Apply what you read:
• A. Translate this sentence from the article on pancreatic cancer and foot-and-mouth disease into Spanish: "Foot-and-mouth disease is a highly contagious virus that commonly infects animals with divided hooves, like cows and pigs."
• B. Give a two-sentence summary of the article on pancreatic cancer and foot-and-mouth disease.
• C. Using the article on pancreatic cancer and foot-and-mouth disease, answer these questions:
(i) In what percent of patients has ΑvΒ6 been found in high amounts?
(ii) Which drug was combined with the peptide?
(iii) How often was the larger dose given to the mice?

Passage for review:
LONDON — Although cancer research has come a long way, some forms of the disease are still extremely difficult to treat. Pancreatic cancer holds the worst survival rate among the most common forms of the disease. Researchers say that may change one day thanks to an unlikely ally: foot-and-mouth disease.
A study, published in Theranostics, shows a groundbreaking new way to target a specific protein tied to pancreatic cancer. This protein, alpha-v-beta-6 (ΑvΒ6), has been discovered in high amounts in 84 percent of patients.
Researchers at Queen Mary University say there is a peptide in foot-and-mouth disease that targets ΑvΒ6. After combining the peptide with a drug called Tesirine, the mixture either stopped the growth or killed pancreatic cancer tumors in mice.
“Foot-and-mouth-disease virus uses ΑvΒ6 as a route to infect cattle, as the virus binds to this protein on a cow’s tongue,” Professor John Marshall says in a statement. “By testing pieces of the protein in the virus that attaches to ΑvΒ6, we’ve developed a route to deliver a drug specifically to pancreatic cancers.”
Virus That Specifically Kills Pancreatic Cancer?
Foot-and-mouth disease is a highly contagious virus that commonly infects animals with divided hooves, like cows and pigs. According to the United States Department of Agriculture, typical symptoms include fever and blisters around the mouth and hooves. The illness is not related to hand-foot-and-mouth disease, which commonly infects young children.
Researchers say this treatment is almost tailor-made to attack pancreatic cancer because of how unique ΑvΒ6 is to the disease. The study adds that an approved treatment could be even safer than other cancer drugs.
“One advantage of targeting ΑvΒ6 is that it is very specific to the cancer, because most normal human tissues have little or none of this protein,” Prof. Marshall explains. “If we can develop this into an effective treatment for pancreatic cancer, it would have limited side effects.”
A Successful Start
Marshall and his team studied the treatment on both human cells in a lab and live mice.
In the ΑvΒ6-positive mice, researchers say that a small dose of the peptide/tesirine combination three times a week completely stopped the growth of pancreatic cancer tumors. When the dosage was increased, all of the tumors were completely destroyed. That larger dose was only given twice a week.
“These very exciting results, that are the result of many years of laboratory testing, offer a completely new way of treating pancreatic cancer,” Marshall adds.
The research team says they are now hoping to continue their tests with more complex cases in mice, including eliminating cancer cells which have spread throughout the body. If those tests go well, they could then move on to a clinical trial.
“This early-stage research has developed a promising new drug that reduces the growth of pancreatic tumors in the lab,” says Dr. Emily Farthing of Cancer Research UK. “With further research to see if it’s safe and effective for patients, we hope that this could one day offer new hope for people with this disease.”

Dataset content:

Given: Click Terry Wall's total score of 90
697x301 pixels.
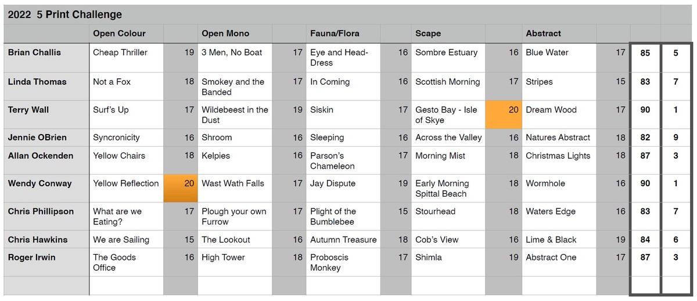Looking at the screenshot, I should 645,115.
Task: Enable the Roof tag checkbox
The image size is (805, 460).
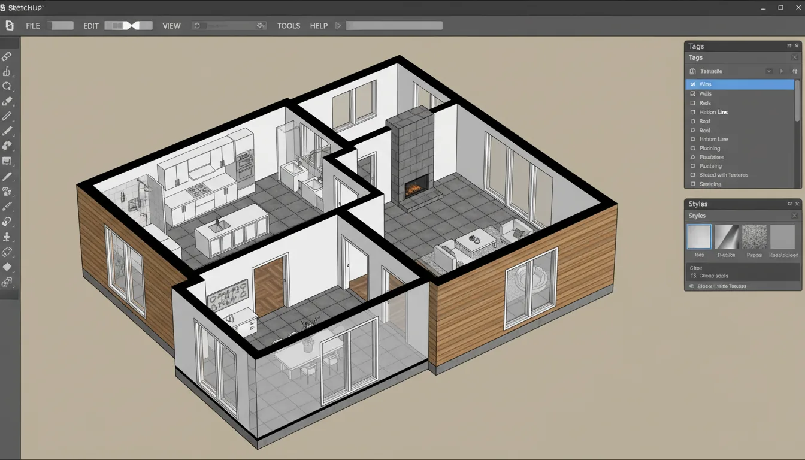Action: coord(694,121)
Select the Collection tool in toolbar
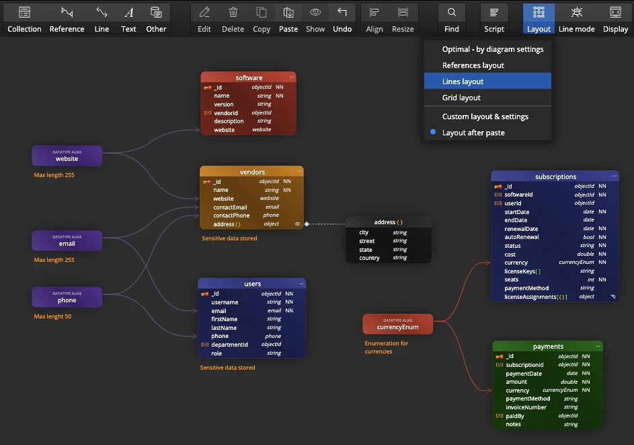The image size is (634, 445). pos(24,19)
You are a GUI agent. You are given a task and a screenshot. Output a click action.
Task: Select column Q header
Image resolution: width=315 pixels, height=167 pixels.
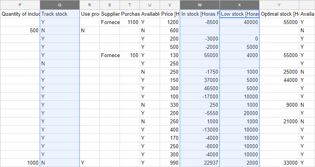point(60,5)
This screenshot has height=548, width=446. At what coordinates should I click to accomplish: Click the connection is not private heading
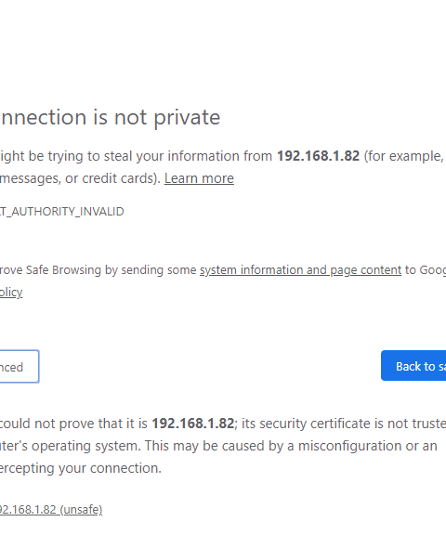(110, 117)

Expected responses:
• A. La fiebre aftosa es un virus altamente contagioso que suele infectar a animales de pezuña hendida, como las vacas y los cerdos.

• B. Researchers at Queen Mary University combined a peptide from foot-and-mouth disease, which targets the protein ΑvΒ6 found in high amounts in most pancreatic cancer patients, with the drug Tesirine, and the mixture stopped the growth of or killed pancreatic tumors in mice. Because most normal human tissues have little or none of this protein, the treatment could have limited side effects, and the team hopes to test more complex cases in mice before moving on to a clinical trial.

• C.
(i) 84 percent
(ii) Tesirine
(iii) Twice a week